Local smoothing for the Hermite wave equation
Robert Schippa
TL;DR
This work develops a local smoothing theory for the Hermite wave equation by constructing a parametrix as a Fourier integral operator and linearizing it to reduce to Klein–Gordon propagation. It leverages \(\ell^2\) decoupling, plus novel decoupling results for radially degenerate elliptic and uniformly degenerate surfaces, to obtain essentially sharp derivative losses in higher dimensions and endpoint-sharp results in 1D. The analysis connects local smoothing to Hermite Bochner–Riesz means and clarifies how phase-space localization and mass parameters shape dispersion and smoothing across regimes.
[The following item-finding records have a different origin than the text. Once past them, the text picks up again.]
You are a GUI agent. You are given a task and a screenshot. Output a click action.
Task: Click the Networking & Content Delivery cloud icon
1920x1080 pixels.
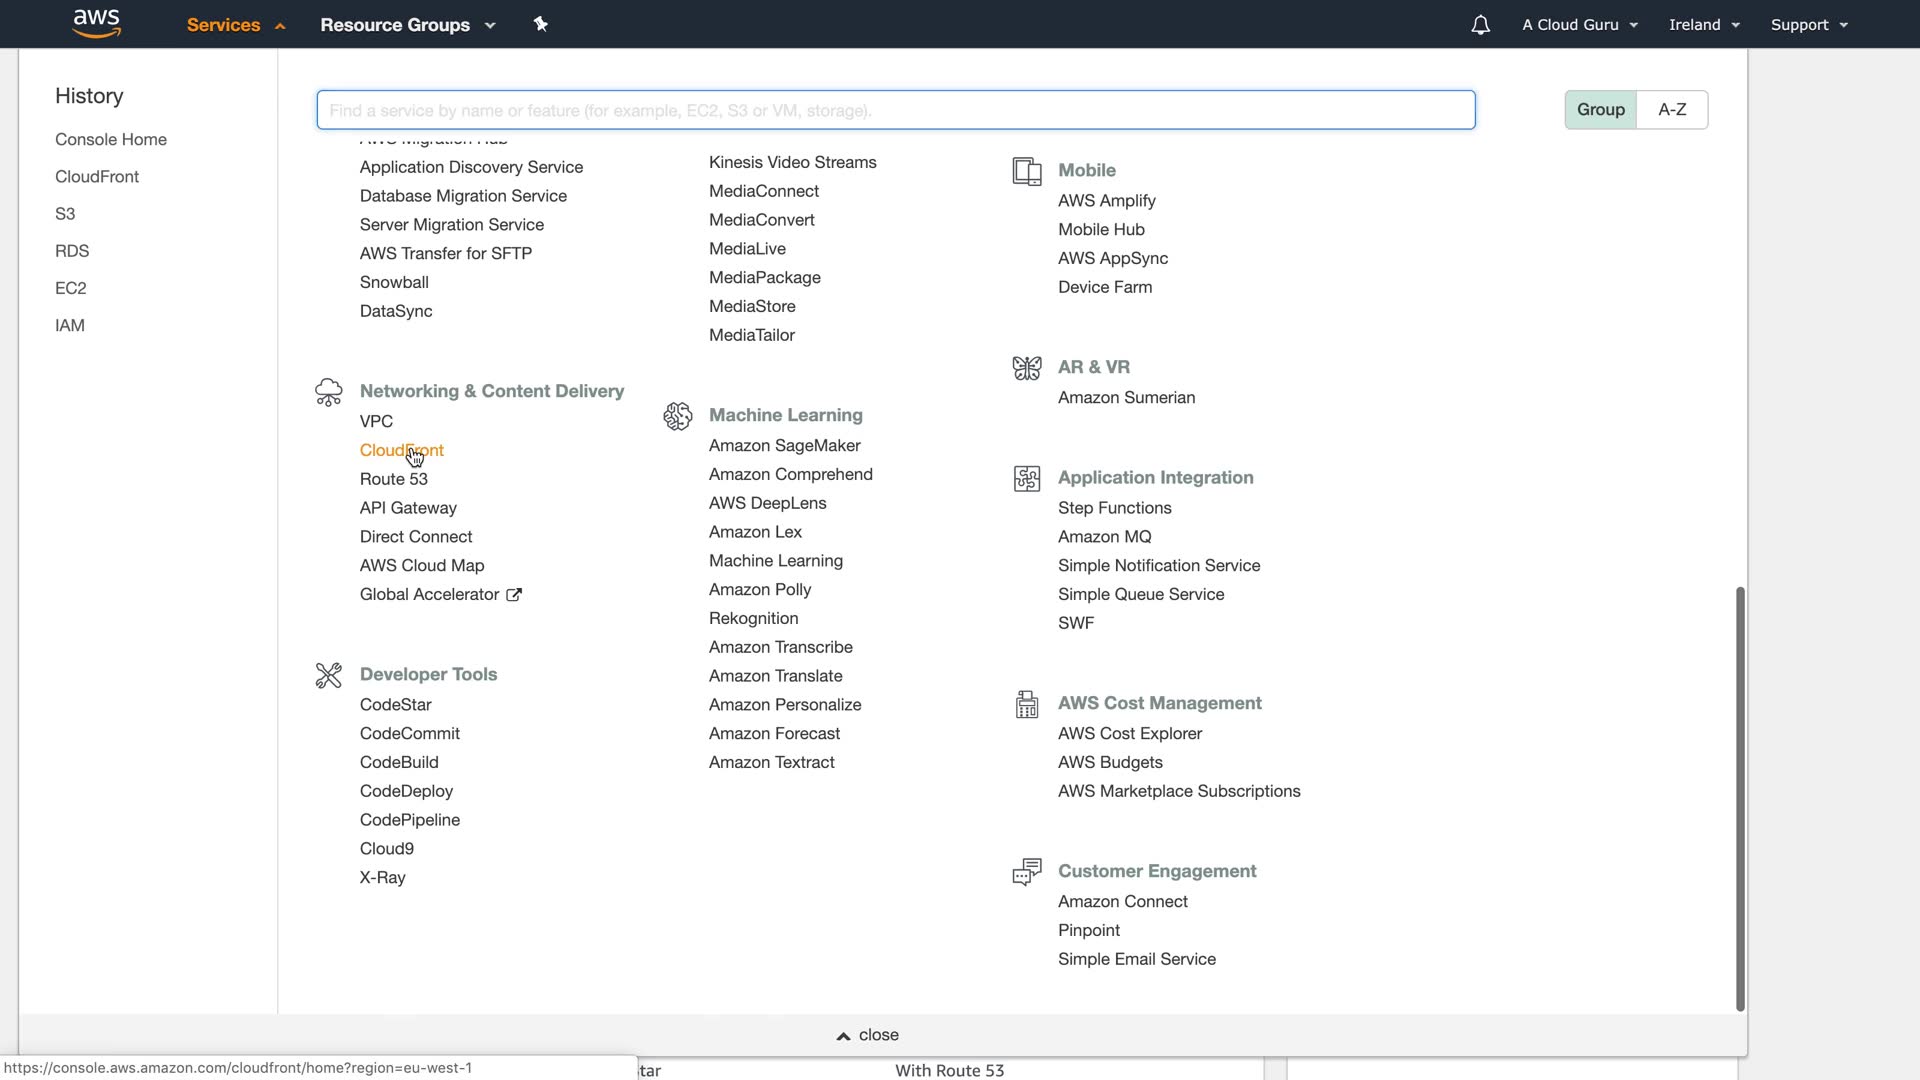coord(328,392)
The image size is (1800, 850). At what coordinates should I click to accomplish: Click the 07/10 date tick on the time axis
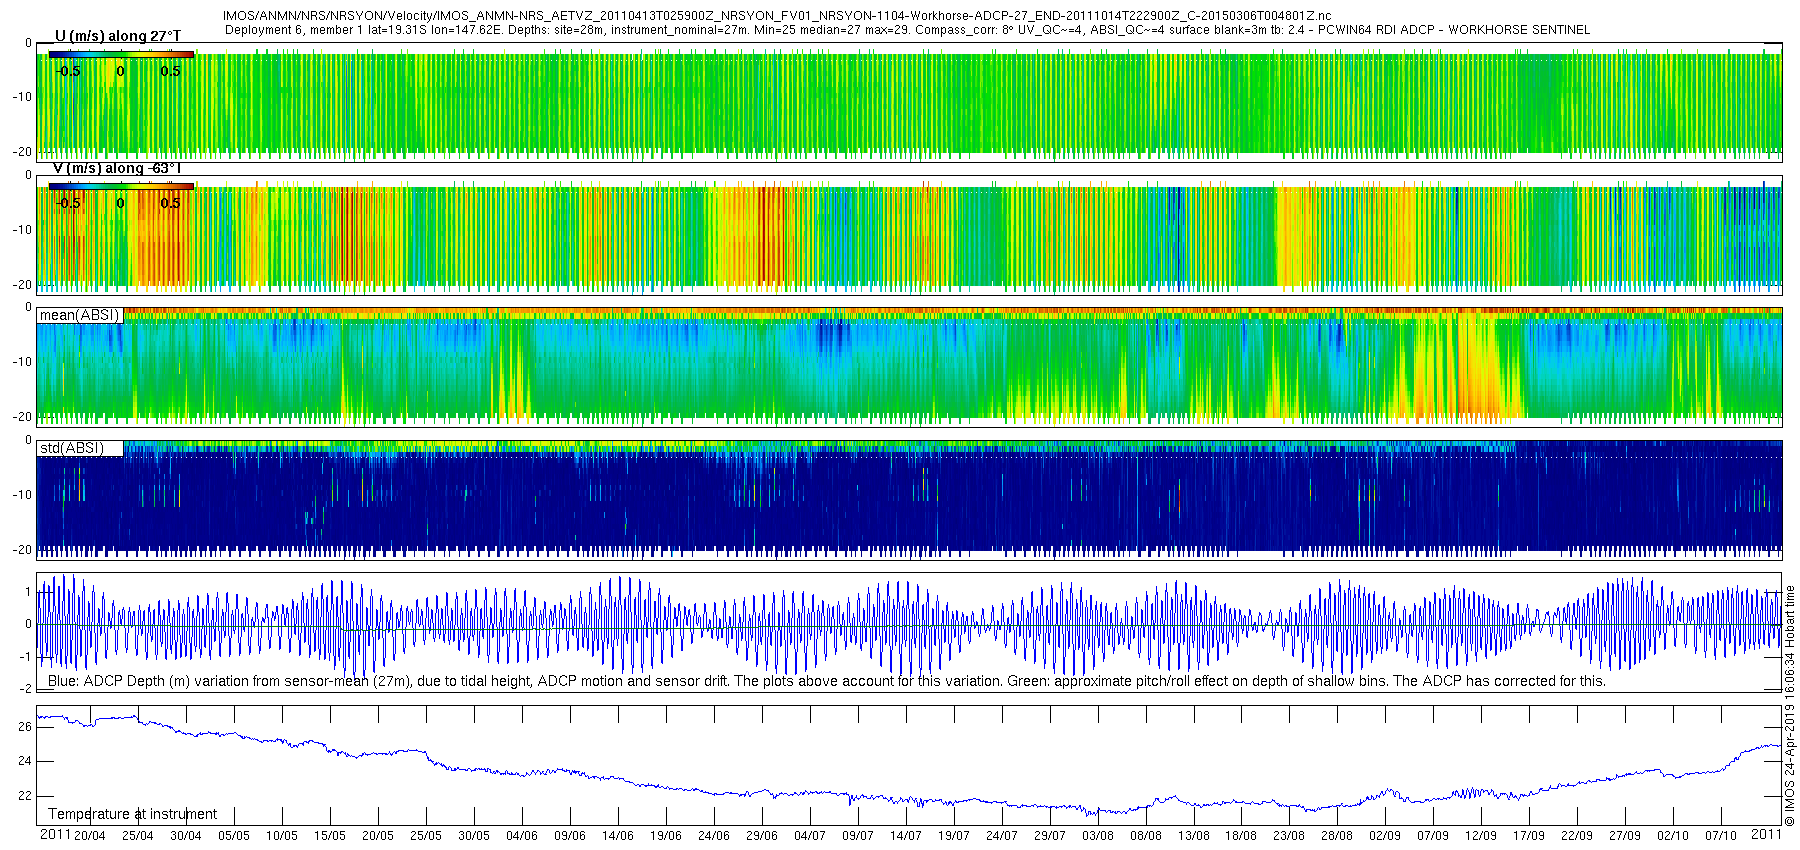pyautogui.click(x=1721, y=835)
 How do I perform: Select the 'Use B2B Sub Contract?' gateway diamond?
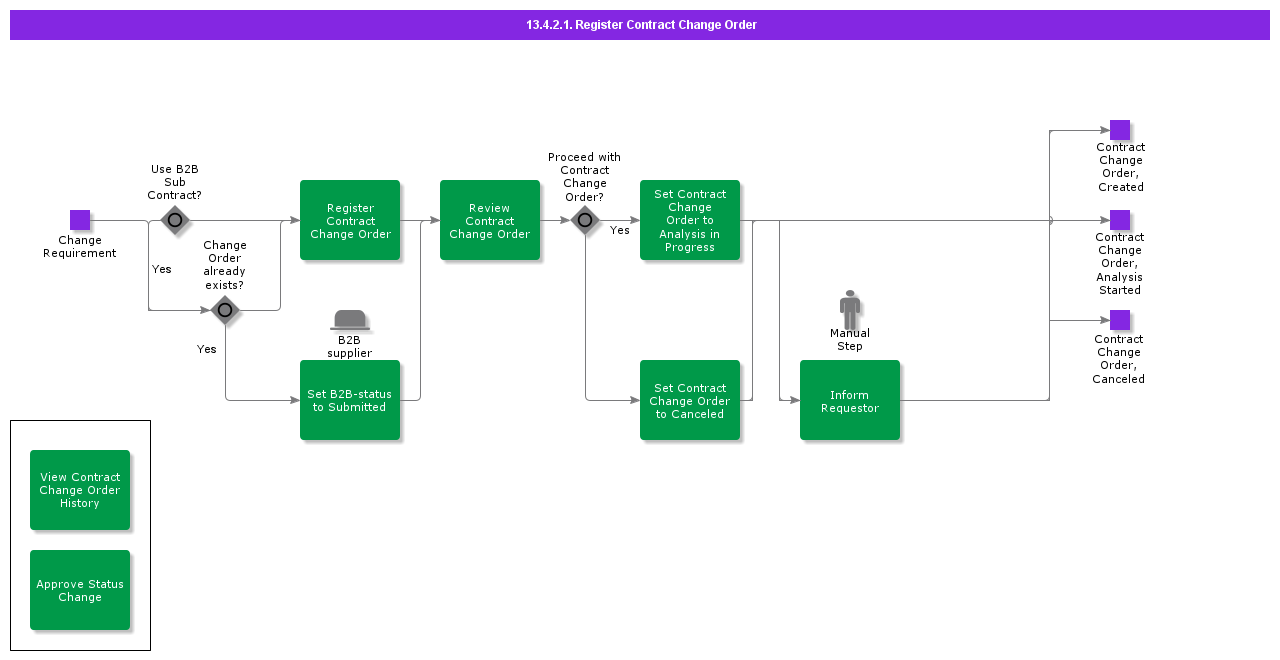point(175,220)
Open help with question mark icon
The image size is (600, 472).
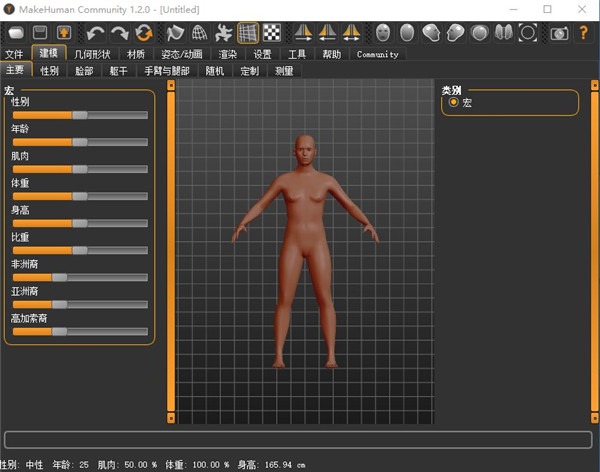point(584,33)

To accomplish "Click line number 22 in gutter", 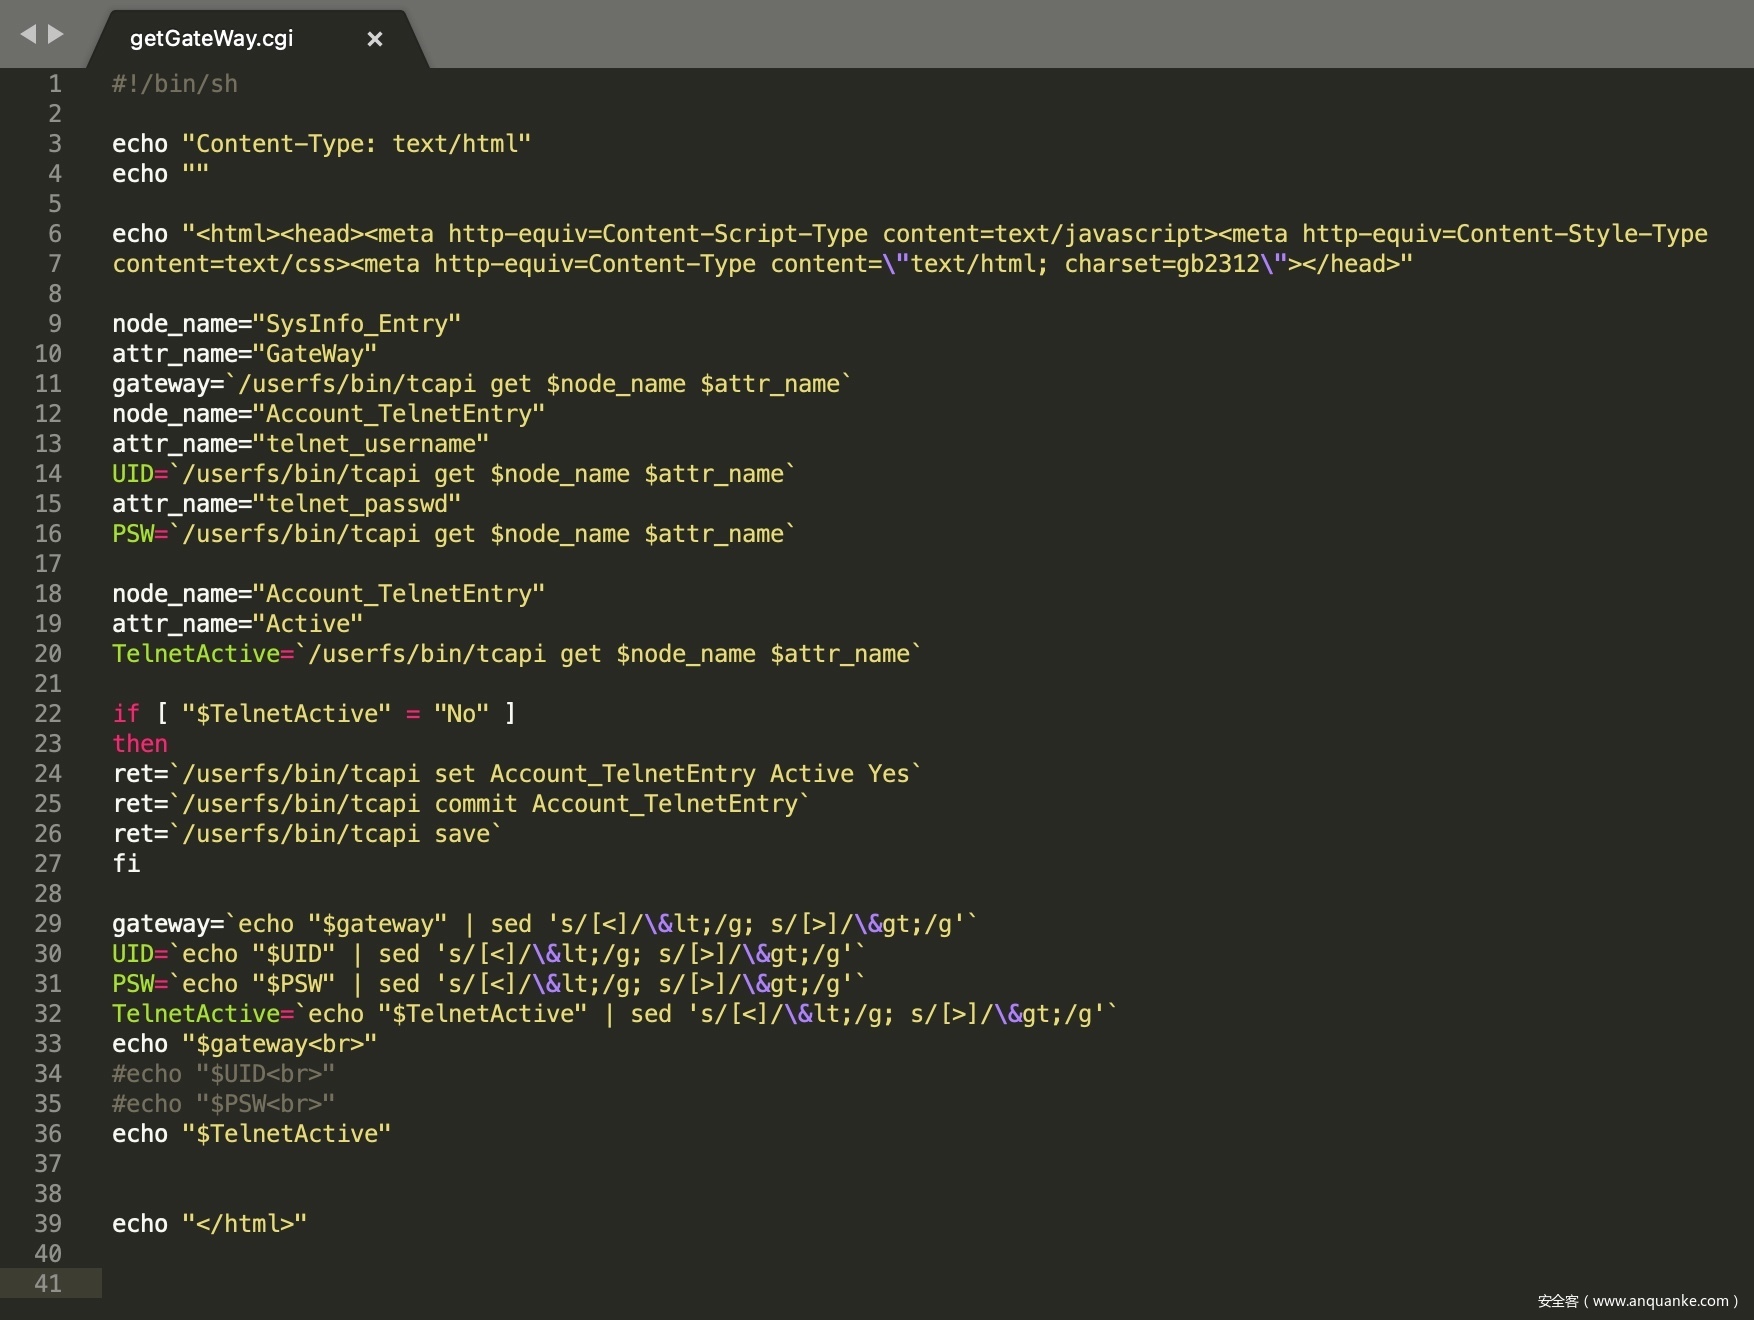I will point(48,714).
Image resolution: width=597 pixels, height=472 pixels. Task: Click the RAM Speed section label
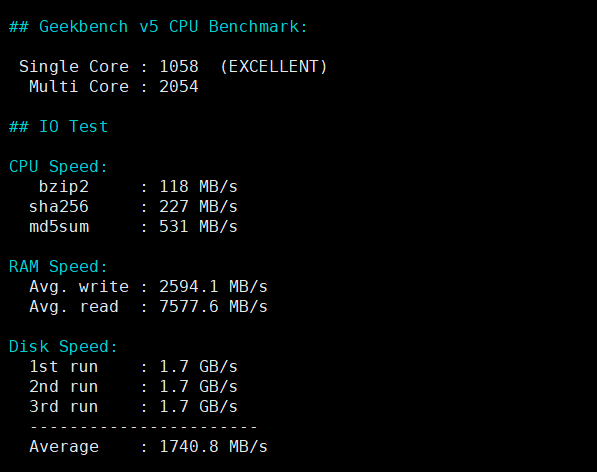tap(58, 267)
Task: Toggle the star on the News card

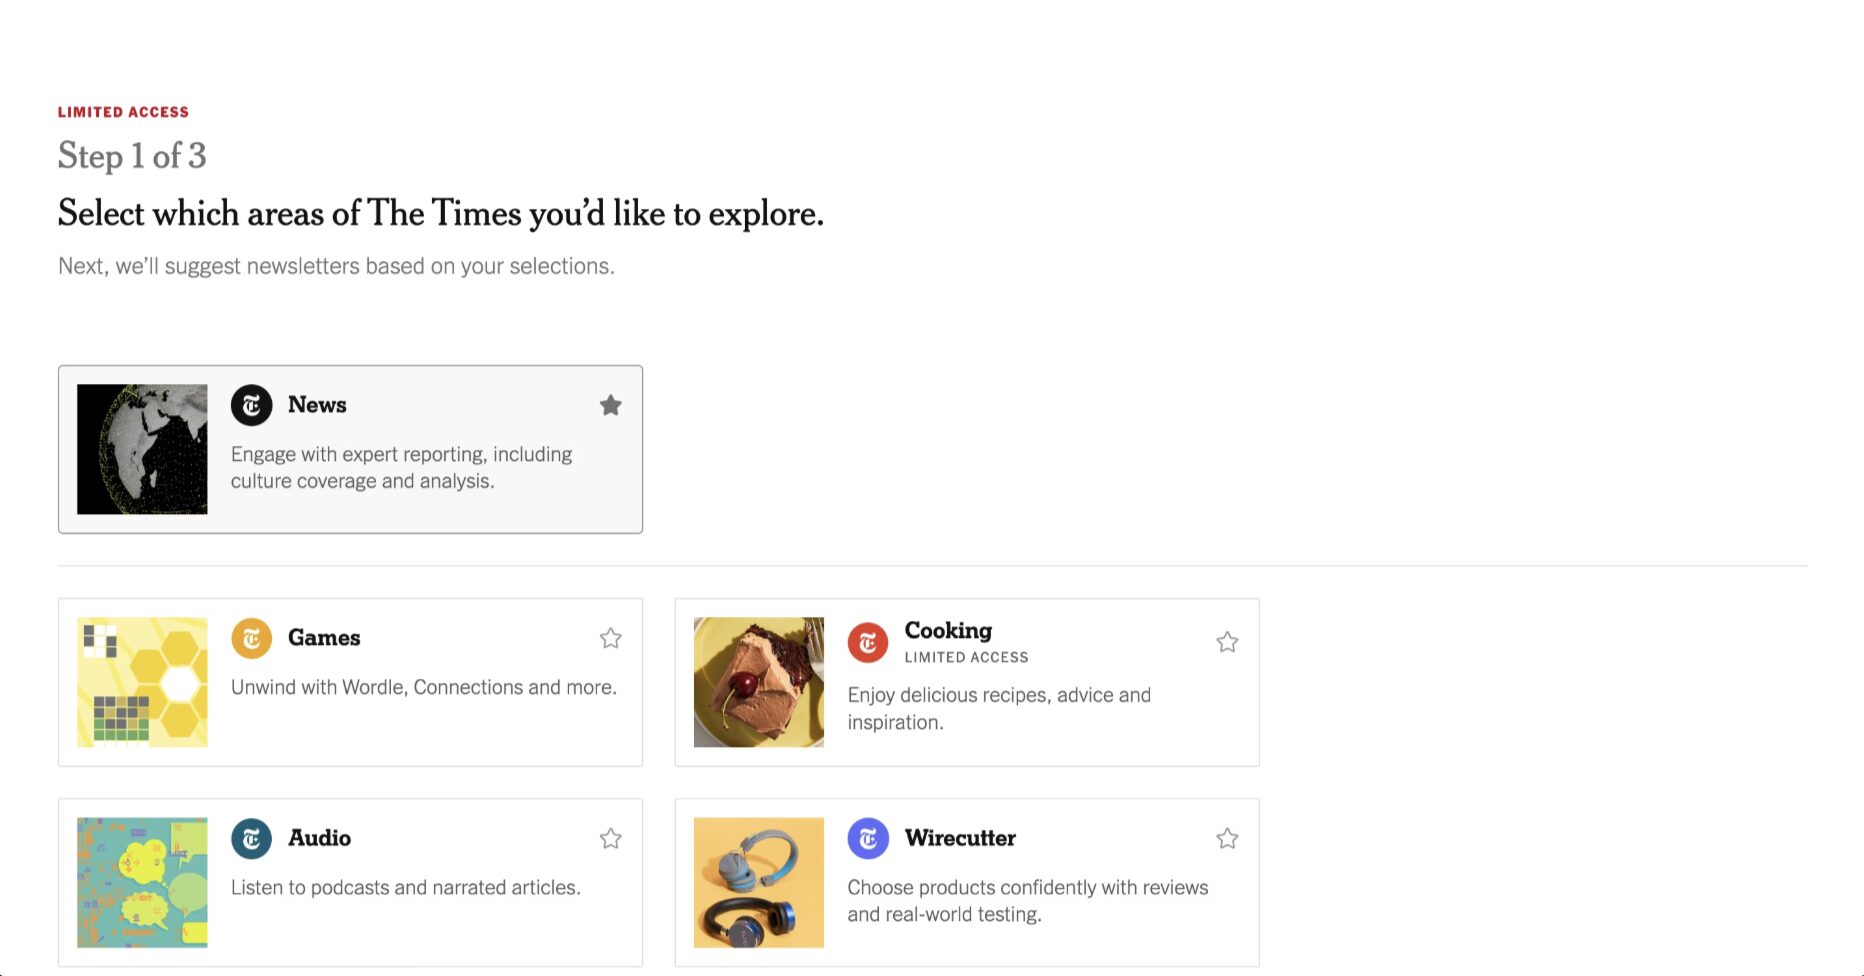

The results advance understanding of smoothing phenomena for Schrödinger- and wave-like equations with harmonic potentials and have implications for spectral multiplier theory in the Hermite setting.
Abstract
We show local smoothing estimates in $L^p$-spaces for solutions to the Hermite wave equation. For this purpose, we obtain a parametrix given by a Fourier Integral Operator, which we linearize. This leads us to analyze local smoothing estimates for solutions to Klein-Gordon equations. We show $\ell^2$-decoupling estimates adapted to the mass parameter to obtain local smoothing with essentially sharp derivative loss. In one dimension as consequence of square function estimates, we obtain estimates sharp up to endpoints. Finally, we elaborate on the implications of local smoothing estimates for Hermite Bochner--Riesz means.